Zwiedzanie Lizbony rozpoczynamy od górującego nad miastem zamku św. Jerzego. Warto się tam wybrać nie tylko ze względu na historię, ale i widoczną z niego panoramę miasta.
/Powyżej: na zamku św. Jerzego/
Za wikipedią: "
Został zbudowany przez Maurów w początkach XII wieku na fundamentach poprzedniej budowli i służył jako twierdza. Chrześcijańscy królowie Portugalii rozbudowali go do dzisiejszych rozmiarów. W 1147 r. został zdobyty w trakcie oblężenia Lizbony przez Alfonsa I Zdobywcę. Według jednej z legend, rycerz imieniem Martin Moniz, zauważając, że jedne z wrót są otwarte, własnym ciałem uniemożliwił ich zamknięcie. Rycerz zginął, ale w ten sposób umożliwił zdobycie zamku. Po przeniesieniu stolicy Portugalii z Coimbry do Lizbony zamek stał się siedzibą dworu.

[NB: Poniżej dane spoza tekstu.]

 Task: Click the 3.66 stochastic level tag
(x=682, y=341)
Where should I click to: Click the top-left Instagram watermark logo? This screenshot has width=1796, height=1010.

Za panowania króla Dionizego I, w 1300 r., zamek został gruntownie wyremontowany. Pod koniec XIV w. na polecenie króla Jan I patronem zamku został ogłoszony Święty Jerzy. Kiedy na początku XVI w. król Manuel I kazał wybudować pałac nad Tagiem, Zamek św. Jerzego stracił na znaczeniu. W 1531 r. został uszkodzony w czasie trzęsienia ziemi. W 1569 Sebastian I nakazał jego rekonstrukcję, celem ustanowienia z niego swej rezydencji. W czasie hiszpańskiego panowania zamek służył jako koszary i więzienie. W czasie trzęsienia ziemi w 1755 r. zamek został poważnie zniszczony. Przyczyniło się to do jego degradacji i upadku. Dopiero w latach trzydziestych XX w. podjęto prace konserwatorskie. Zamek stał się wtedy atrakcją turystyczną, szczególnie, że ze wzgórza zamkowego roztaczają się piękne widoki na stolicę Portugalii."